Guy Carpenter described the report as detailing “how emerging market expansion, coupled with consolidation of its presence in established markets, will be the key driver in positioning Lloyd’s to remain the industry’s preeminent global hub for specialist insurance and reinsurance. This long-term strategy, coined ‘Vision 2025,’ will seek to further diversify Lloyd’s capital base and provide new growth opportunities amidst uncertain market conditions.”
The report also notes that Lloyd’s recorded a pre-tax loss of £516 million [$816 million], representing a 2.8 percent return on capital. 2011 is regarded as the second-costliest year for natural catastrophe claims in the history of the insurance industry.
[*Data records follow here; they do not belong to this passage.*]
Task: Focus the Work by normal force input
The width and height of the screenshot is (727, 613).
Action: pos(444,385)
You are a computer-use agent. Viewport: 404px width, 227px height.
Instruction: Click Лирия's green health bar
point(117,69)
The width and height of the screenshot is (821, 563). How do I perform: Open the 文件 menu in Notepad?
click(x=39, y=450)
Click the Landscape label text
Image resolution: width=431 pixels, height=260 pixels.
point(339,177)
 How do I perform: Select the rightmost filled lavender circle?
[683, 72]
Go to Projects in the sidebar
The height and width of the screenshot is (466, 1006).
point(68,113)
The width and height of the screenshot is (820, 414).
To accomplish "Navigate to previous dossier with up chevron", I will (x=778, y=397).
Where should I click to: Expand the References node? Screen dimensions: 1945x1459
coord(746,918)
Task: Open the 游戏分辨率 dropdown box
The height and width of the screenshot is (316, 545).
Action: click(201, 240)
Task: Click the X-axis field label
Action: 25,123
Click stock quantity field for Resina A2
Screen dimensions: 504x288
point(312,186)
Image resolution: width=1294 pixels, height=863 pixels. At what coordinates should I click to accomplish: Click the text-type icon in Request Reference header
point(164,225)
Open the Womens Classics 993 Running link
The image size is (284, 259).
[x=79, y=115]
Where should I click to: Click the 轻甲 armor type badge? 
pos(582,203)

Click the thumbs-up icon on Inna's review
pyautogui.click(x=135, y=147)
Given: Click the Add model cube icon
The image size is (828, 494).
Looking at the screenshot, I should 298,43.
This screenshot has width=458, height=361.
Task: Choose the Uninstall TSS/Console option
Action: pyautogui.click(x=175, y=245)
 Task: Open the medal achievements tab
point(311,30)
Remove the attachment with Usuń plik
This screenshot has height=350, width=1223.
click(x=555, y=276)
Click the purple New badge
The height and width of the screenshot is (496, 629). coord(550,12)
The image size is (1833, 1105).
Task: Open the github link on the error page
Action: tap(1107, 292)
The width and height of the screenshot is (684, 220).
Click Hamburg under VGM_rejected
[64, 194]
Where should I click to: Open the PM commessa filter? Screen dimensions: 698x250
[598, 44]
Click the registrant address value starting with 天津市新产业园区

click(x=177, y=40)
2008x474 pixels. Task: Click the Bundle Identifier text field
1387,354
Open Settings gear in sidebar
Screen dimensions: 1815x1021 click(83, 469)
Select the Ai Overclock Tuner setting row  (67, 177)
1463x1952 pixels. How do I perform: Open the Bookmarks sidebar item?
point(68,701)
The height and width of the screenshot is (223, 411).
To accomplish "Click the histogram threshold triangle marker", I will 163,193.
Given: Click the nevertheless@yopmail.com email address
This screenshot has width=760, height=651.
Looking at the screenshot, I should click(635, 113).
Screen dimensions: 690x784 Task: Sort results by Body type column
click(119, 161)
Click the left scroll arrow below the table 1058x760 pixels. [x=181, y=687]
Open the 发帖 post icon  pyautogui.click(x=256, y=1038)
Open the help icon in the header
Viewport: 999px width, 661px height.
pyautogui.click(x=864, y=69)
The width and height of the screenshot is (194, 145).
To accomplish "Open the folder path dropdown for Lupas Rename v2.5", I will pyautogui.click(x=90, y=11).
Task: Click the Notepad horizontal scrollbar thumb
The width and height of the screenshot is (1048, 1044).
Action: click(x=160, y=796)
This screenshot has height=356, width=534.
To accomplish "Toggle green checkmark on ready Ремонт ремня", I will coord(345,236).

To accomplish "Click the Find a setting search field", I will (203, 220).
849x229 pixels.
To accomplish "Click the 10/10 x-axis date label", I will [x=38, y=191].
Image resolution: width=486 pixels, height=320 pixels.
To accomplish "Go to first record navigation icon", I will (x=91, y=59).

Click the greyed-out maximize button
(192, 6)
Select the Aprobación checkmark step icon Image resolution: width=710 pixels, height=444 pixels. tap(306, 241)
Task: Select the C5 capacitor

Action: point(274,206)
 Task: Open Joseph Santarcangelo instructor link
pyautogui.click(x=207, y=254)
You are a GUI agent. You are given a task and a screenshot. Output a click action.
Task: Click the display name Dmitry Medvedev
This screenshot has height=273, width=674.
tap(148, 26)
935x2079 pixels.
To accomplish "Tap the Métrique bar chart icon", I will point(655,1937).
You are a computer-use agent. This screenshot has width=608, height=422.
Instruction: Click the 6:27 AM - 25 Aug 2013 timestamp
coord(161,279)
Lloyd’s faced a record-breaking £4.6 billion [$7.277 billion] in catastrophe-related losses in 2011, an increase of £2.2 billion [$3.48 billion] the previous year.
As a result Guy Carpenter noted that “Lloyd’s combined ratio jumped to 106.8 percent, up from 93.3 percent in the previous year, as a result of an exceptionally high number of large loss events including the Australian floods, New Zealand and Japanese earthquakes, and United States tornado losses.
“In 2011, about three-quarters of Lloyd’s business centered in developed markets such as the United States, Canada, the United Kingdom and Europe. As part of the Market’s long-term strategy, Lloyd’s will continue to expand its presence in growth markets such as China, Latin America, India and the Middle East.
“The 2011 investment return was 1.9 percent and weaker compared to previous years but the Market’s investment strategy has partially insulated it from some of the more damaging volatility seen across a number of markets since the onset of the financial crisis in 2008 and continuing through 2011.”
Lloyd’s, however, continued to attract investors. Its “capacity nearly doubled between 2007 and 2012, growing from £15.7 billion to £24.0 billion [$24.837 billion to $37.968 billion]. Between 2009 and 2010, capacity jumped 35 percent year-on-year but in 2011 and 2012, Lloyd’s only saw increases of 1 percent and 3 percent year-on-year respectively.”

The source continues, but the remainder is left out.